# Nach anlegen einer Website Server nicht mehr erreichbar



## Germanius (5. Jan. 2011)

Ich musste nun zweimal feststellen, dass die Internetseiten vom betreffenden Server nicht mehr erreichbar waren, nachdem ich eine Website angelegt habe. Das passiert nicht jedes Mal, aber zweimal ist es schon passiert.
Momentan nutze ich Ispconfig 3.0.3.

Jemand eine Idee woran das liegen könnte?

Wo kann ich ansetzen um rauszufinden, was es war? Welche Logs, wo einsehen?


----------



## Moestchen (5. Jan. 2011)

Wie hast du diese Webseite denn angelegt, stimmen die DNS-Einträge überein? 
Verwaltest du mehrere IPs und hast der Webseite die korrekte IP zugewiesen?
Was sagt das error-Log der Webseite? Was genau heißt "nicht erreichbar", welche Fehlermeldung erscheint.

Wenn die Domain nicht geheim ist könntest du uns den entsprechenden Namen zur Fehlerkontrolle auch mitteilen?


----------



## Germanius (5. Jan. 2011)

Mit den DNS-Einträgen hat es nichts zu tun.

Es sind nach der Erstellung einer Website über den admin Account ALLE Domains auf dem Server nicht mehr erreichbar, inkl. Ispconfig. Es scheint so, als hätte sich der Apache komplett aufgehängt.
Erst nach einem Restart der VM lief alles wieder so wie vorher.


----------



## Moestchen (5. Jan. 2011)

War dann vielleicht einfach die Jobqueue von ISP noch nicht vollständig abgearbeitet? 
Aber dann muss ja zumindest im syslog ein Eintrag der Ursache auftreten? Das würde mich sehr interessieren.


----------



## Germanius (5. Jan. 2011)

In welchem Log soll ich genau schauen?

Im /var/log/apache2/error.log steht zu dem Zeitpunkt nichts brauchbares drin.

ZU ERLEDIGENDE AUFGABEN:
[1] Beantworte anhand des Forenthreads zum nicht erreichbaren Server diese Fragen:
(a) Welche Version von ISPConfig nutzt Germanius?
(b) Wodurch lief laut Germanius alles wieder wie vorher?
(c) In welcher Logdatei stand zum fraglichen Zeitpunkt nichts Brauchbares?
[2] Schreib den Forenthread zum nicht erreichbaren Server nach dem letzten Beitrag weiter.
Die Zeilen weiter unten werden hier nicht gebraucht.

BEREITGESTELLTES MATERIAL:
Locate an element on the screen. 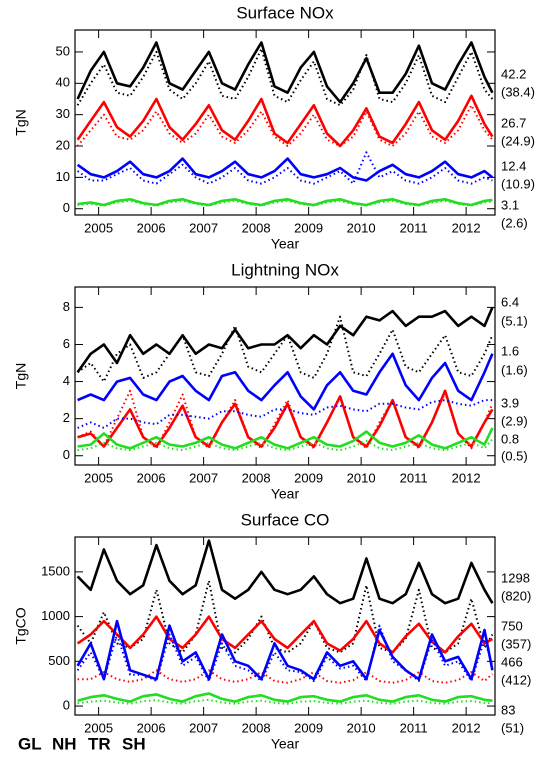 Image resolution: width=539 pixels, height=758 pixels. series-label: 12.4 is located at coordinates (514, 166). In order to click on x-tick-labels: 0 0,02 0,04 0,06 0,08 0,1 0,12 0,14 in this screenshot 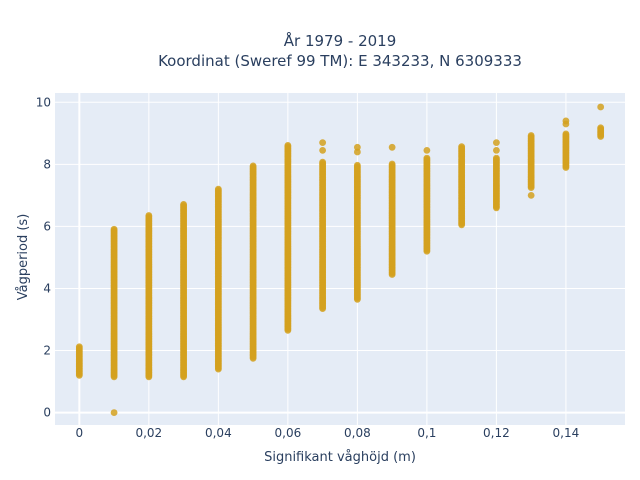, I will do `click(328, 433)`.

ANTWORTEN JE AUFGABE:
[1]
(a) Version 3.0.3.
(b) Durch einen Restart der VM.
(c) In /var/log/apache2/error.log.

[2]
----------



## Moestchen (5. Jan. 2011)

Zitat von Germanius:


> In welchem Log soll ich genau schauen?
> 
> Im /var/log/apache2/error.log steht zu dem Zeitpunkt nichts brauchbares drin.


Das error-Log für die einzelnen Webseiten liegt unter '/var/log/ispconfig/httpd/DEINEDOMAIN' .


----------



## Moestchen (5. Jan. 2011)

Zitat von Germanius:


> Erst nach einem Restart der VM lief alles wieder so wie vorher.


Noch eine andere Sache die mir einfällt, deine VM hat aber genug Ressourcen?
Kontrolliere doch mal die Ausgabe der User_beancounter, ob der failcnt überall auf 0 steht, oder Handlungs-/Anpassungsbedarf besteht.


----------



## Till (5. Jan. 2011)

Hast Du in ispconfig unter system > server config > web die option "test apache config on restart" aktiviert?


----------



## Germanius (5. Jan. 2011)

Ja, dort ist ein Häckchen. Hab ich aber nicht gesetzt, scheint standardmäßig gesetzt zu sein.
Ich sehe gerade, dass bei der betreffenden Website auch ein 403 Forbidden Fehler angezeigt wird, wenn ich versuche die Seite aufzurufen.


----------



## Germanius (5. Jan. 2011)

Habe die Website nochmal gelöscht und neu angelegt, aber geht immer noch nicht. Immer ein 403 Forbidden. Was tun?
Im Errorlog der Website:
[Wed Jan 05 18:18:34 2011] [crit] [client xx.xx.xx.xx] (13)Permission denied: /var/www/clients/client46/web97/web/.htaccess pcfg_openfile: unable to check htaccess file, ensure it is readable

Aber welche .htaccess? Es existiert gar keine.


----------



## Germanius (5. Jan. 2011)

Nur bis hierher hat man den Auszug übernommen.